- Prompt -
Exact copy, pictures omitted: the line holding "How do I perform: Select" and every line after it down to the end of the entries.

+++ Records supplied +++

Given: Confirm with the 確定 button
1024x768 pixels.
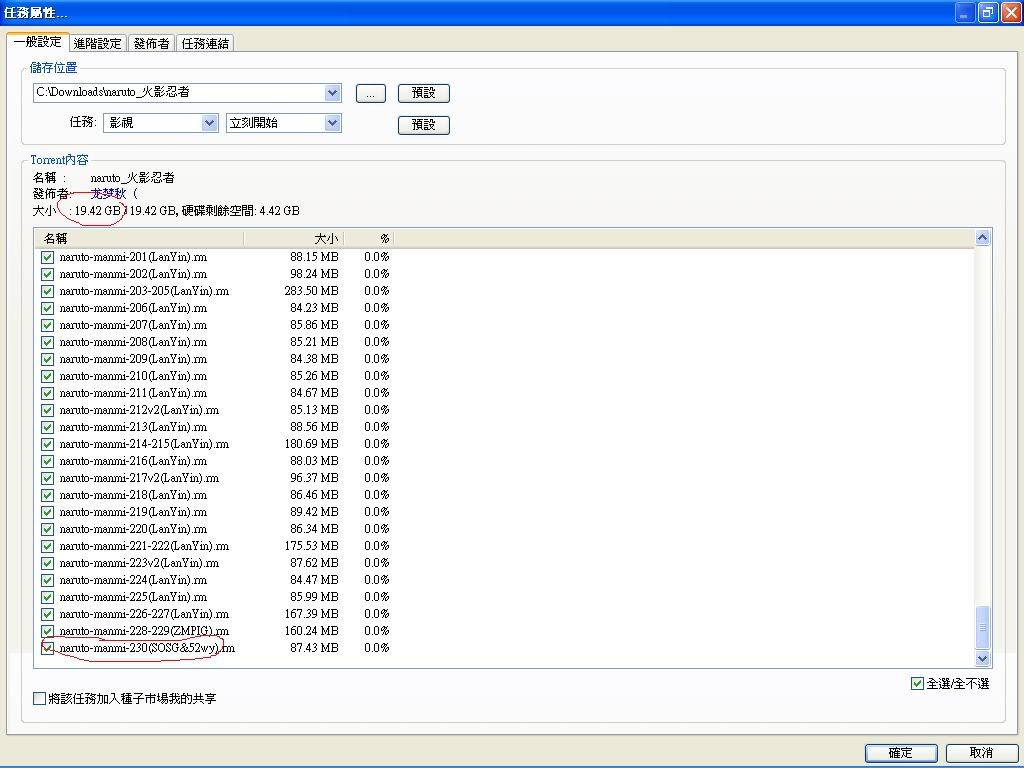Looking at the screenshot, I should click(x=901, y=753).

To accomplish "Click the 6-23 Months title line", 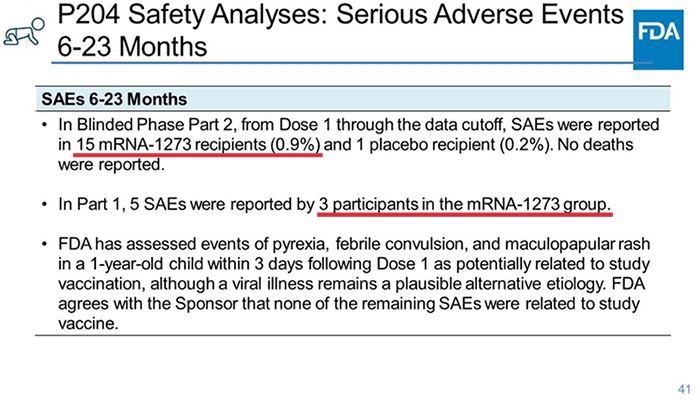I will click(133, 46).
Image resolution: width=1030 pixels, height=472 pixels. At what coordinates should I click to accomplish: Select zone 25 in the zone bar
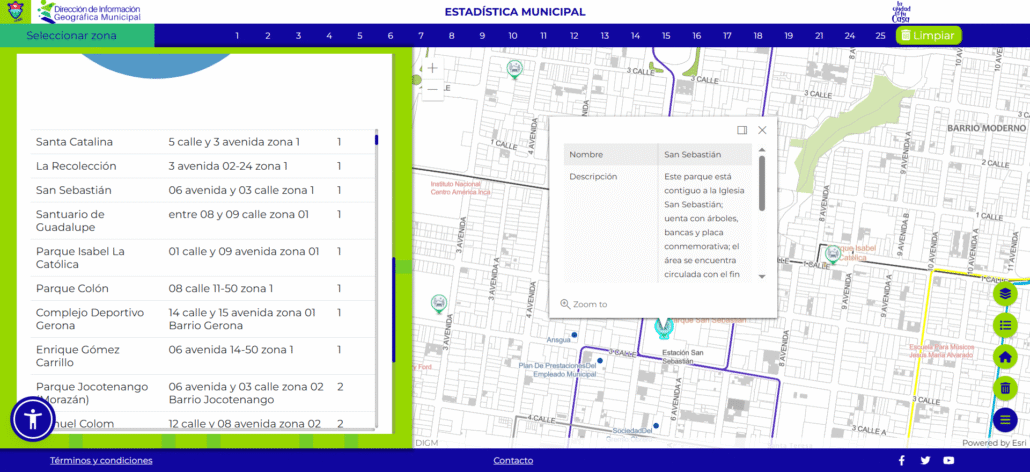click(879, 36)

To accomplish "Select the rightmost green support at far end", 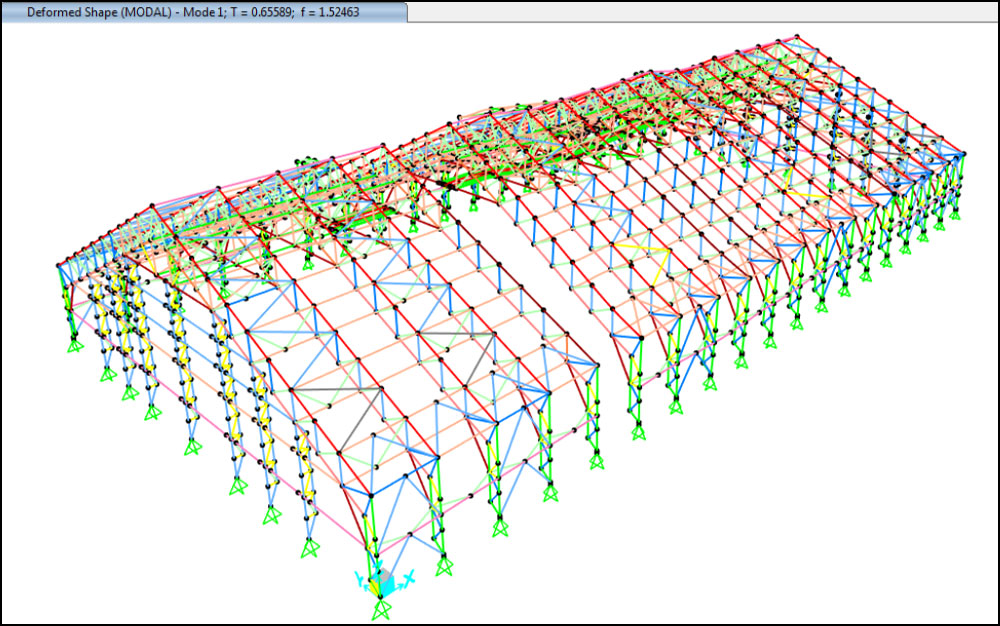I will click(954, 213).
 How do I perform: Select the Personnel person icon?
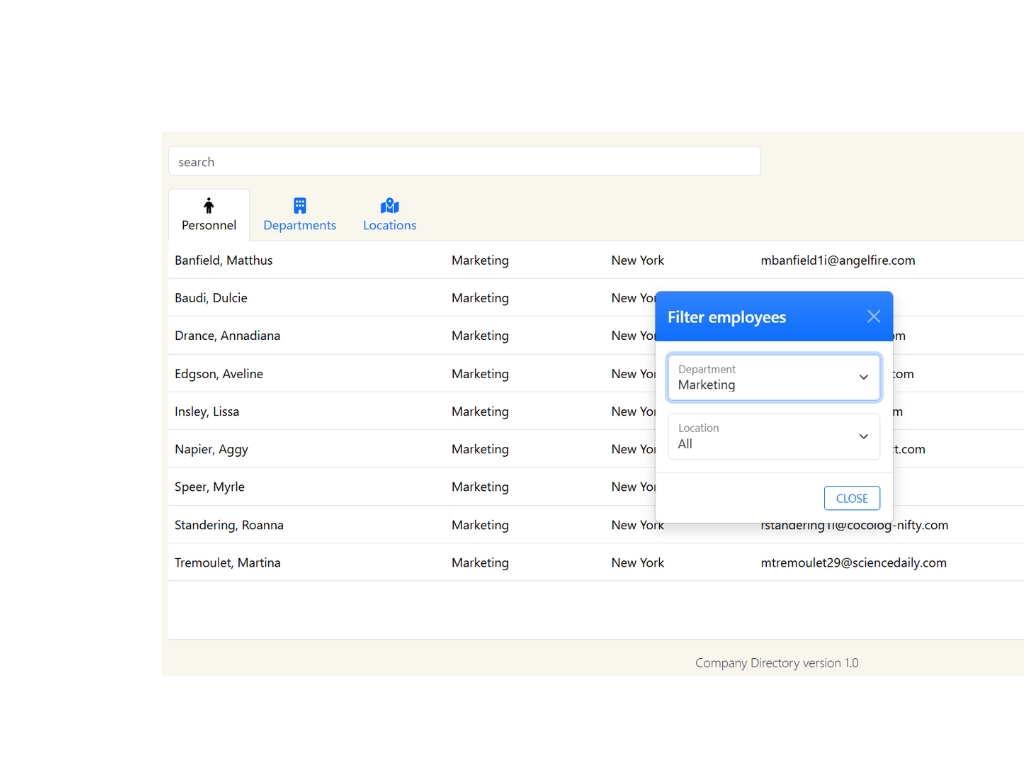(208, 205)
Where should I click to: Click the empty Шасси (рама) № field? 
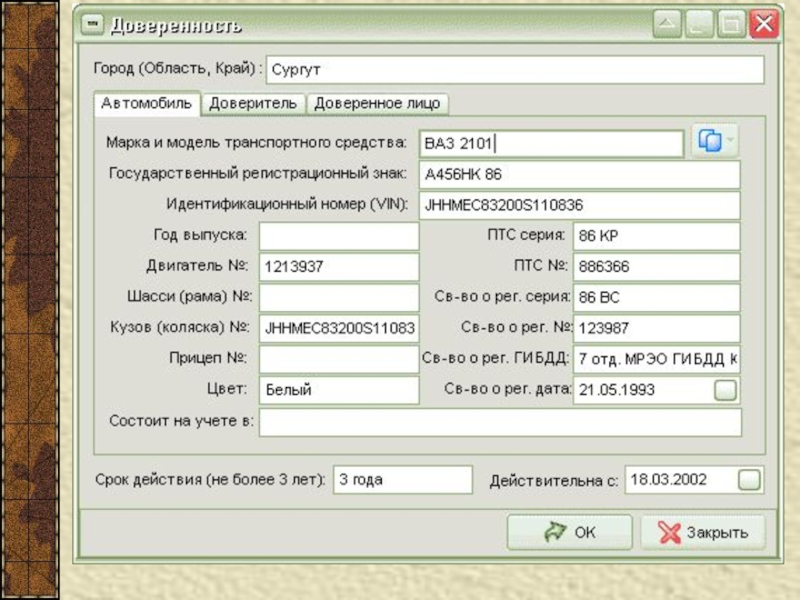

+++

- Solution to the problem -
 How do I perform: Select the Personnel person icon?
(208, 205)
Where should I click to: Click the empty Шасси (рама) № field? 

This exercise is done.